At the top end, transportation flying increasingly means turbine-powered airplanes. Owner-flown turboprops and light jets are flying significantly more than they were 20 years ago, even after the financial crash of 2008. As silly as it may sound, the TBM 700/850 may be today’s version of what the Cessna 210 was in 1978: a single engine personal transportation airplane. Higher up the food chain, jets flown by fractional and charter operators are even busier — NetJets began in 1986 as the piston airplane crash was beginning, and has only accelerated since then. Even helicopter activity is up (dramatically so), led by offshore oil exploration and emergency medical services.
For the non-turbine end of the market, recreational flying is increasingly experimental. If you believe the FAA’s annual statistical report (and while it has lots of holes in it, it’s all we have), active experimental airplanes are up 45% over 2001, driven by both Experimental Light Sport Aircraft and amateur built. It’s worth pointing out that some of these airplanes are outstanding machines — equivalent to many “traditional” GA airplanes of 40 years ago. That’s a great story that I don’t hear enough pilots telling.

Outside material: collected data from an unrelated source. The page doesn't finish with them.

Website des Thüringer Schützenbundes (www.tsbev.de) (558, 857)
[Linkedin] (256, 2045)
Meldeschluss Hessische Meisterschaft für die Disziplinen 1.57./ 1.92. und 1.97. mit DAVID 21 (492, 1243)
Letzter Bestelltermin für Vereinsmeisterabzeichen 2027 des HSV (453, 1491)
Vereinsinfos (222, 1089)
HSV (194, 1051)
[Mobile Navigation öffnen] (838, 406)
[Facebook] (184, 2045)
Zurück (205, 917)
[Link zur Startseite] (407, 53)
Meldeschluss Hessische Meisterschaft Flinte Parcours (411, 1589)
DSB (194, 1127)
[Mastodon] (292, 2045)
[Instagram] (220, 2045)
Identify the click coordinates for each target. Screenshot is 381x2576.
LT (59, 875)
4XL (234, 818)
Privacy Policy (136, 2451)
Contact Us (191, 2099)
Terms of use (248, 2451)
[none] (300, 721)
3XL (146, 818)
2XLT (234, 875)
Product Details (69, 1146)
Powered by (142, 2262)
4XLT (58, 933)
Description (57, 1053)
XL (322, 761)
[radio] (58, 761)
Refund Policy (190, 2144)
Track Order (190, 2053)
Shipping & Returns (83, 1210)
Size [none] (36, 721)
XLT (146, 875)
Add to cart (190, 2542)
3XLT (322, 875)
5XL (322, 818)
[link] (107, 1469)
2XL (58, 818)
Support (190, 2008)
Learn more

Don’t discourage the next generation
If the realist gets busy adjusting the sails while the optimist and the pessimist argue about the situation, what should we adjust? The first step is to stop the doom and gloom. It’s like gossip: fun to engage in from time to time, but ultimately destructive. True, a sudden burst of growth is probably unlikely, but so is a total collapse.

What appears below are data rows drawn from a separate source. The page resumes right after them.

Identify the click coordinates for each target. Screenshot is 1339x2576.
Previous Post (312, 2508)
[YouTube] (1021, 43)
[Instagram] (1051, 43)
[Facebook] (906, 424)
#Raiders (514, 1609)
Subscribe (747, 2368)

Secondly, consider how this complaining sounds to a new person. Every year, around 50,000 people receive a piece of paper that says “student pilot certificate.” It’s one of the most exciting days of their lives, and they don’t want to hear about how cheap gas was in 1968. For these dreamers, the good old days are now!
Besides, the defeatist attitude does nothing to solve the problem. Better to focus on realistic improvements to the general aviation world as it is today, not the one we wish existed. The current efforts to eliminate the third class medical, reform Part 23 certification standards, encourage flying clubs, refurbish older airplanes, and find a replacement for 100LL seem like smart ones. While they may not offer quick fixes, at least they acknowledge reality, instead of trying to recapture the glory days that are never coming back.

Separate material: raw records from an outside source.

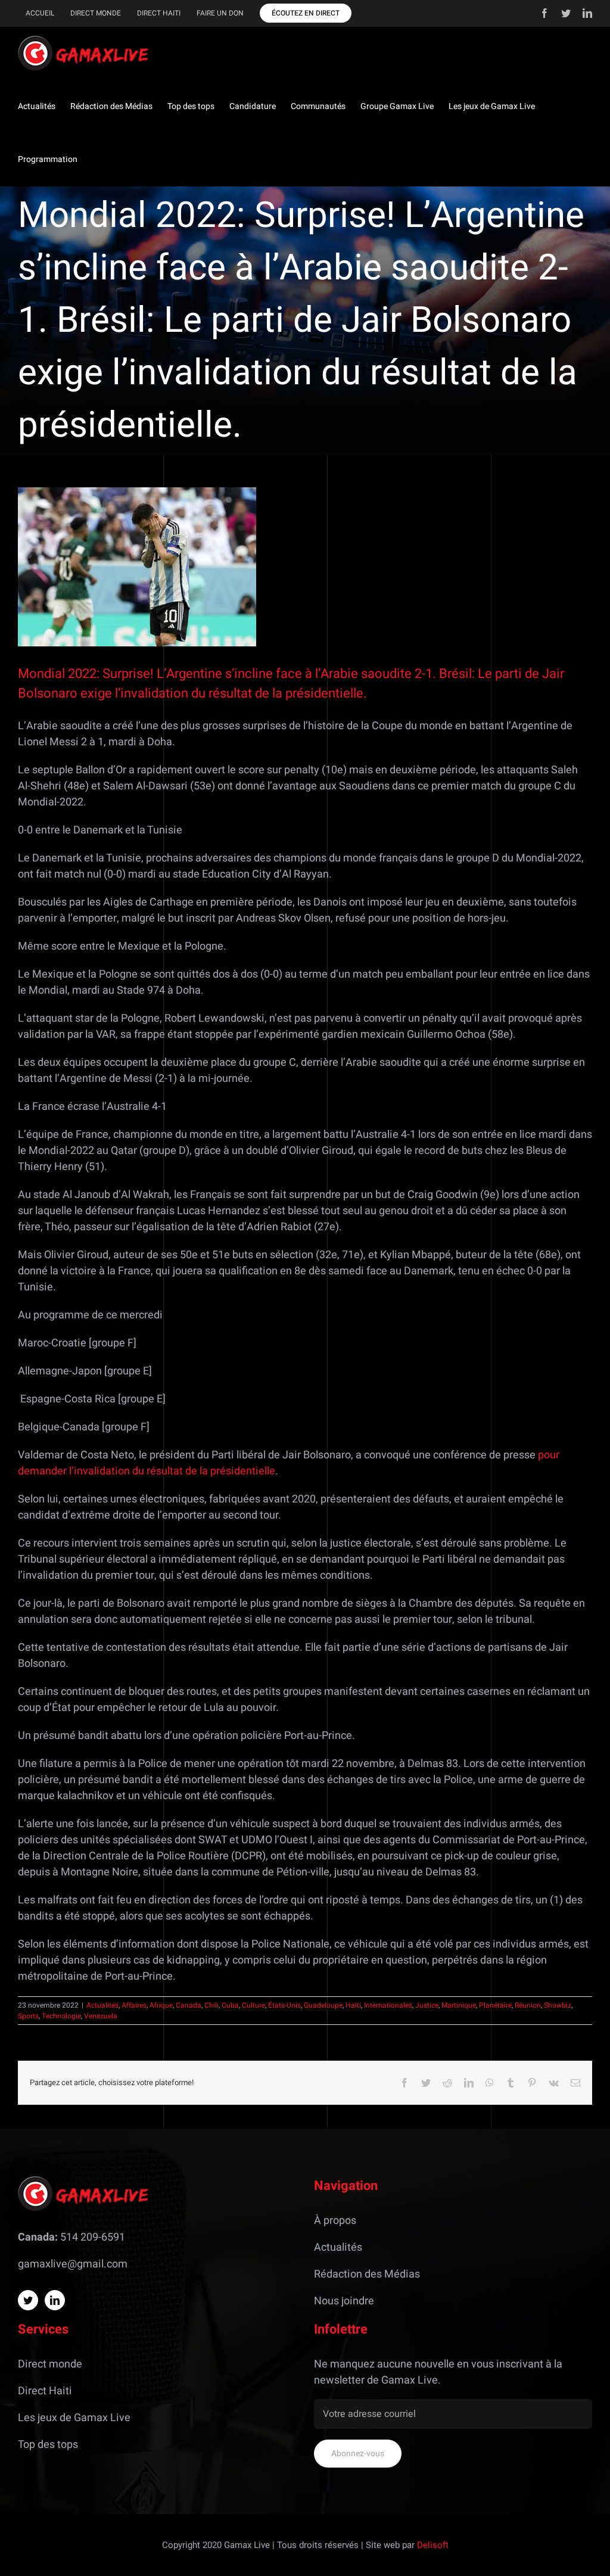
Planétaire (495, 2005)
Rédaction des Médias (367, 2274)
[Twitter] (28, 2300)
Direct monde (50, 2364)
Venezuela (100, 2016)
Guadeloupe (323, 2005)
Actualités (102, 2005)
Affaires (134, 2005)
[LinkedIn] (55, 2300)
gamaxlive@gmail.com (72, 2264)
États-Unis (284, 2005)
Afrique (161, 2005)
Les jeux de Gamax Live (74, 2418)
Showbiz (557, 2005)
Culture (253, 2005)
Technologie (61, 2016)
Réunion (528, 2005)
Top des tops (48, 2445)
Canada (188, 2005)
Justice (426, 2005)
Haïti (353, 2005)
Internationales (388, 2005)
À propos (335, 2221)
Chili (211, 2005)
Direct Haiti (45, 2391)
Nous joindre (344, 2301)
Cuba (230, 2005)
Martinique (458, 2005)
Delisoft (433, 2545)
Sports (28, 2016)
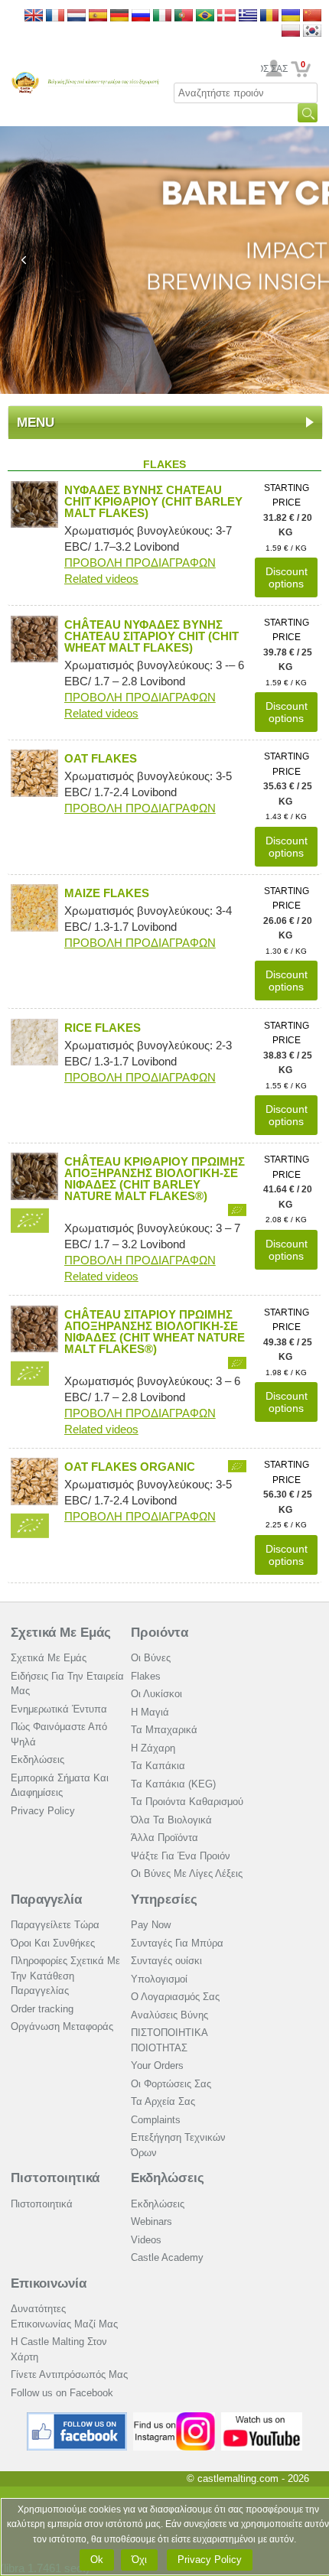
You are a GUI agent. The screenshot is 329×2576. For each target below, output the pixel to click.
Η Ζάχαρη (153, 1748)
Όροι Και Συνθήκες (53, 1943)
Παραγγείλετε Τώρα (55, 1924)
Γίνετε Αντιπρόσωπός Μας (69, 2374)
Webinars (151, 2221)
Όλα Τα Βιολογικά (171, 1820)
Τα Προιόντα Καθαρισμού (187, 1801)
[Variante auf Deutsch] (119, 16)
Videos (146, 2240)
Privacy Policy (43, 1811)
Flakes (146, 1676)
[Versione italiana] (162, 16)
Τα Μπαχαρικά (164, 1729)
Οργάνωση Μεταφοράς (62, 2026)
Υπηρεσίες (164, 1899)
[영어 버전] (312, 31)
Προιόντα (159, 1632)
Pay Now (151, 1924)
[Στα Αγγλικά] (248, 16)
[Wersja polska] (291, 31)
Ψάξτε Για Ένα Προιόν (180, 1856)
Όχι (139, 2559)
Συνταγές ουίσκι (166, 1960)
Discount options (286, 577)
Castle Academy (167, 2257)
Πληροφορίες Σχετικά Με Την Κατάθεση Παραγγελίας (65, 1975)
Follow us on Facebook (62, 2393)
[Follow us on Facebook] (77, 2418)
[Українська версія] (291, 16)
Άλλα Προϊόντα (164, 1837)
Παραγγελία (46, 1899)
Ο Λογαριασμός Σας (175, 1996)
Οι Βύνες (151, 1658)
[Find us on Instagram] (174, 2418)
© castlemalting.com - (248, 2478)
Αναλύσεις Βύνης (169, 2015)
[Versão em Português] (183, 16)
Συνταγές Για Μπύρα (177, 1943)
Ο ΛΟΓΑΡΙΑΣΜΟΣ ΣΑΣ (274, 68)
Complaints (156, 2120)
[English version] (33, 16)
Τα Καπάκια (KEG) (173, 1784)
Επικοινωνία (48, 2283)
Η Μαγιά (150, 1712)
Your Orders (157, 2065)
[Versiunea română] (269, 16)
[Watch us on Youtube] (262, 2418)
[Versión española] (98, 16)
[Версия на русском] (141, 16)
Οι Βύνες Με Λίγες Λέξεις (187, 1873)
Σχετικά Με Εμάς (61, 1632)
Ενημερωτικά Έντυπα (59, 1709)
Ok (96, 2559)
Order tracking (42, 2009)
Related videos (101, 578)
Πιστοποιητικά (55, 2178)
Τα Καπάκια (158, 1765)
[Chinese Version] (312, 16)
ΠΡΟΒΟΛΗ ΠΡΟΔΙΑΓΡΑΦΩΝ (140, 562)
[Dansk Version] (226, 16)
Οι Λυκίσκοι (156, 1693)
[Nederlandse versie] (76, 16)
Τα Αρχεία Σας (163, 2101)
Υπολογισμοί (159, 1979)
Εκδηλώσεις (37, 1759)
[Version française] (55, 16)
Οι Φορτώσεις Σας (171, 2084)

Aviation is — and except for a brief period, always has been — a niche activity, not a mainstream one. Incremental steps with a reasonable chance of success are worth more than moonshot programs to recruit 5 million new aviation enthusiasts. The more we as pilots can rally around these causes, the easier it is to imagine a positive future for pilots. And as any sports psychologist would tell an athlete in a slump, the first step is to “visualize success.”
Preppers are exceedingly creative about how the world (or in this case, general aviation) might end. If we could redirect some of that creativity towards solving the very real problems we face, general aviation might make some progress.